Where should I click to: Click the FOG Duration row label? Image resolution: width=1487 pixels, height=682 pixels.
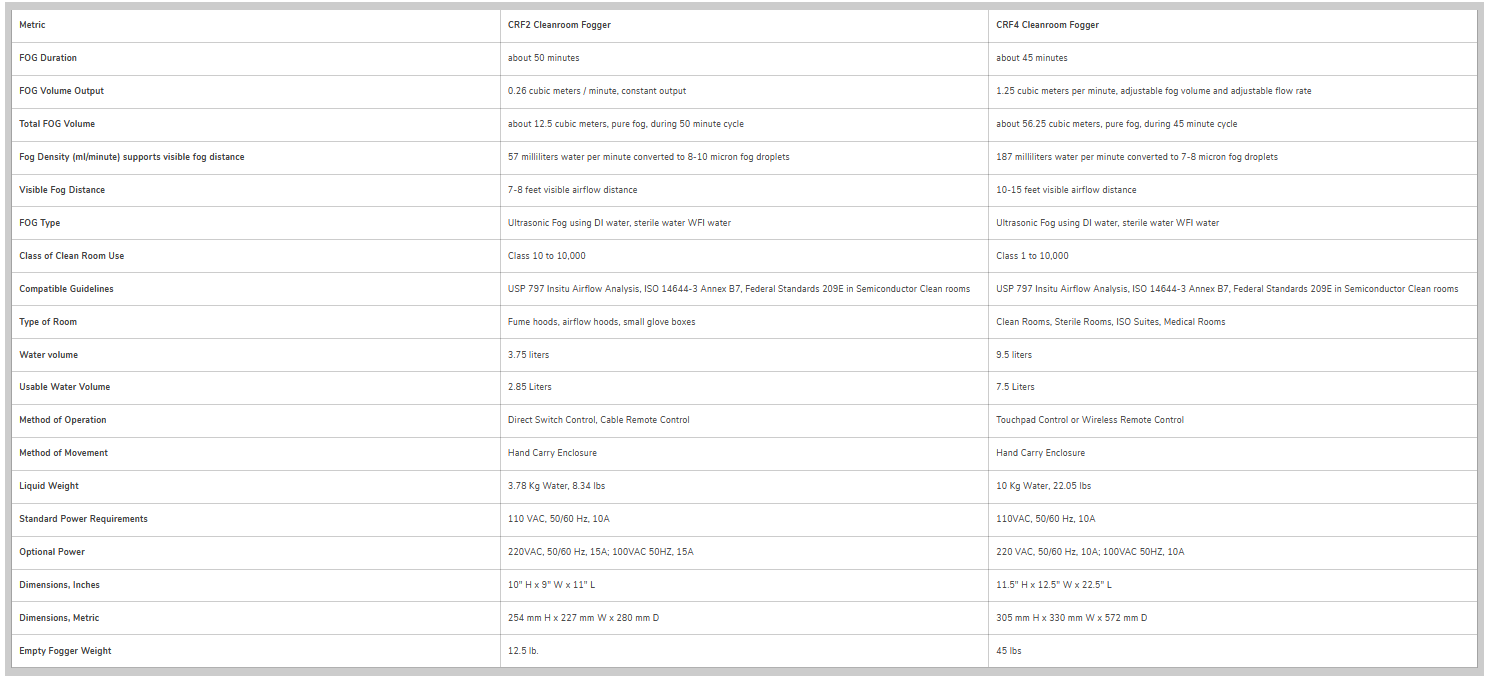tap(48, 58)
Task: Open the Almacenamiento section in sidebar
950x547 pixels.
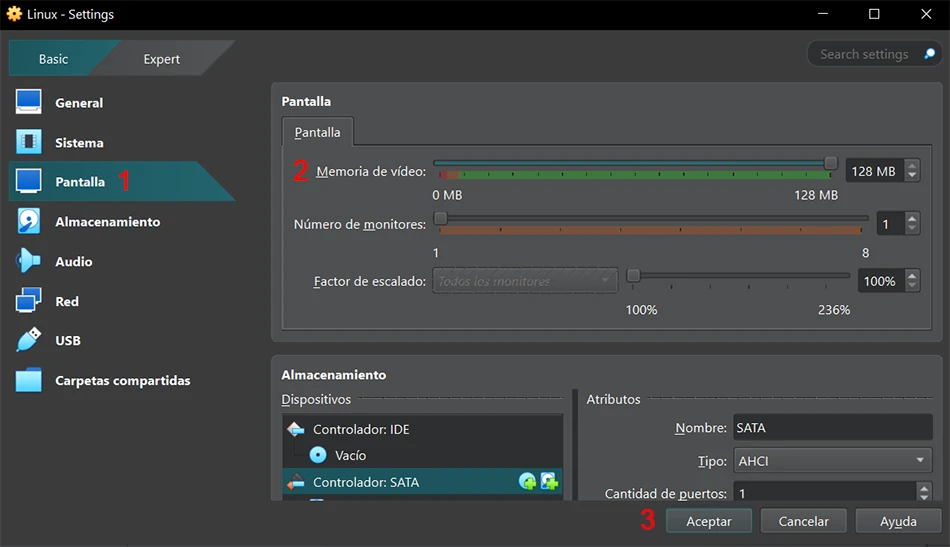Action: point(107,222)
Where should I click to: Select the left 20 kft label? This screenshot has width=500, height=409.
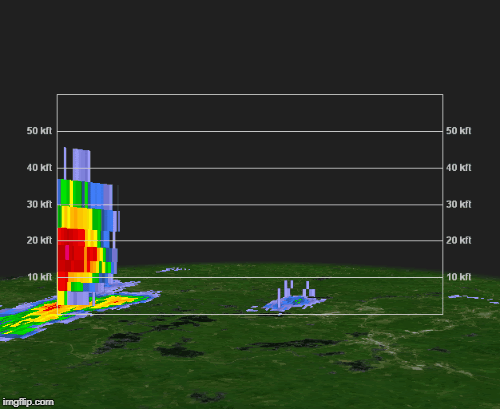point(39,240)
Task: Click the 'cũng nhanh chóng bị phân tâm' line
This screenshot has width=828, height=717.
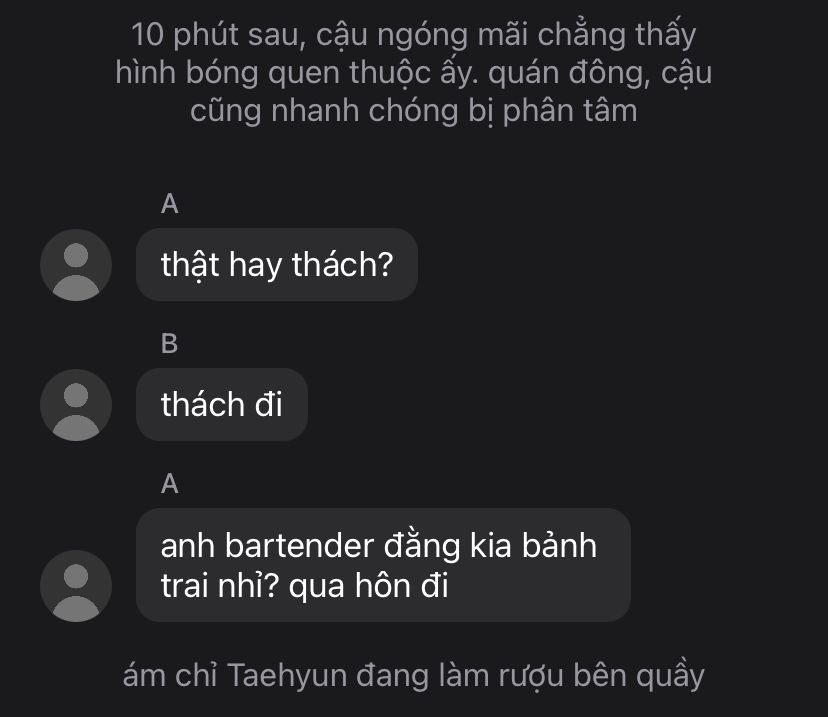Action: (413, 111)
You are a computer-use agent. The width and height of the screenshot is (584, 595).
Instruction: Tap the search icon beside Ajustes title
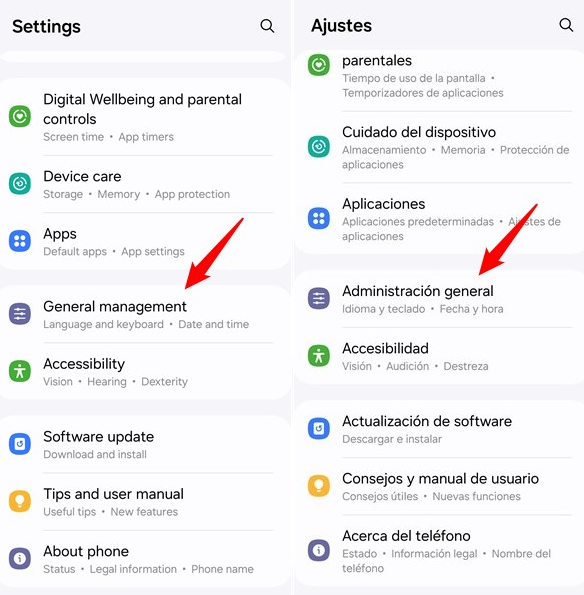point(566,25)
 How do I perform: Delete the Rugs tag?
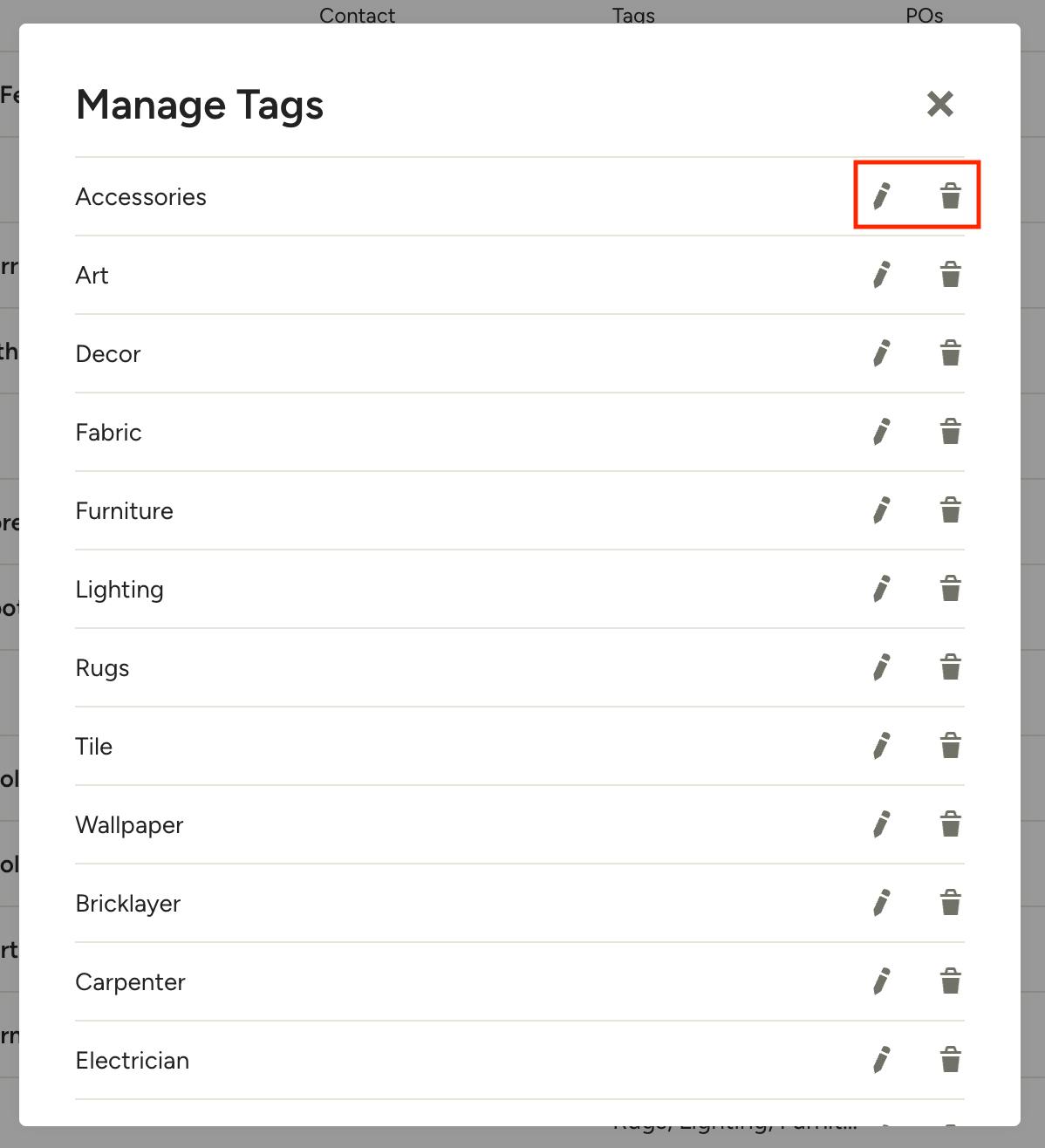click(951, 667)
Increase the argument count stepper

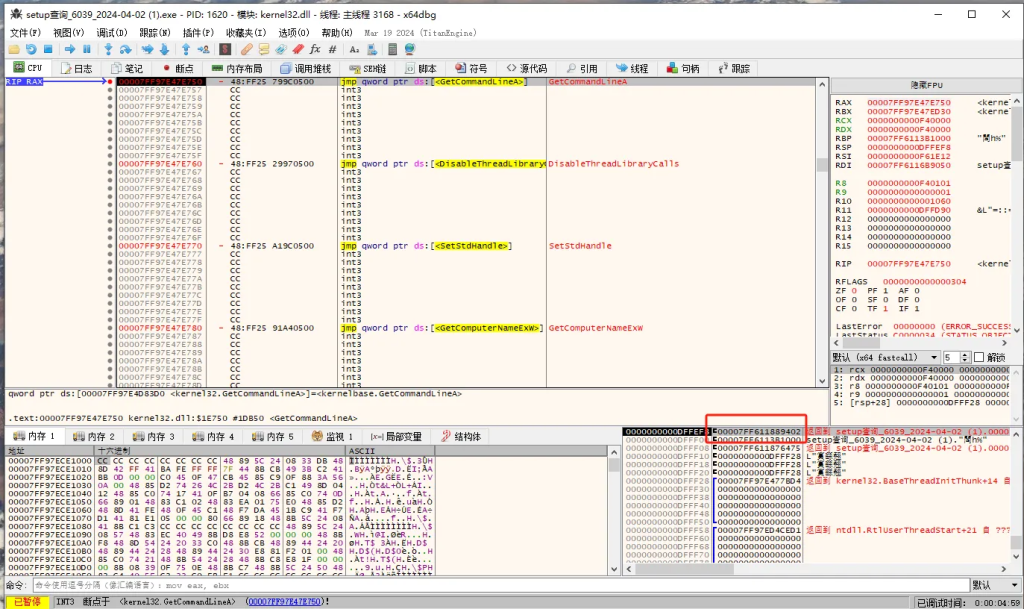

TASK
Lines from the one containing "How do I perform: Delete the Rugs tag?" through the end of the material above must be reproduced exactly; pictures must not be.

RESPONSE BELOW
 How do I perform: Delete the Rugs tag?
click(951, 667)
Increase the argument count stepper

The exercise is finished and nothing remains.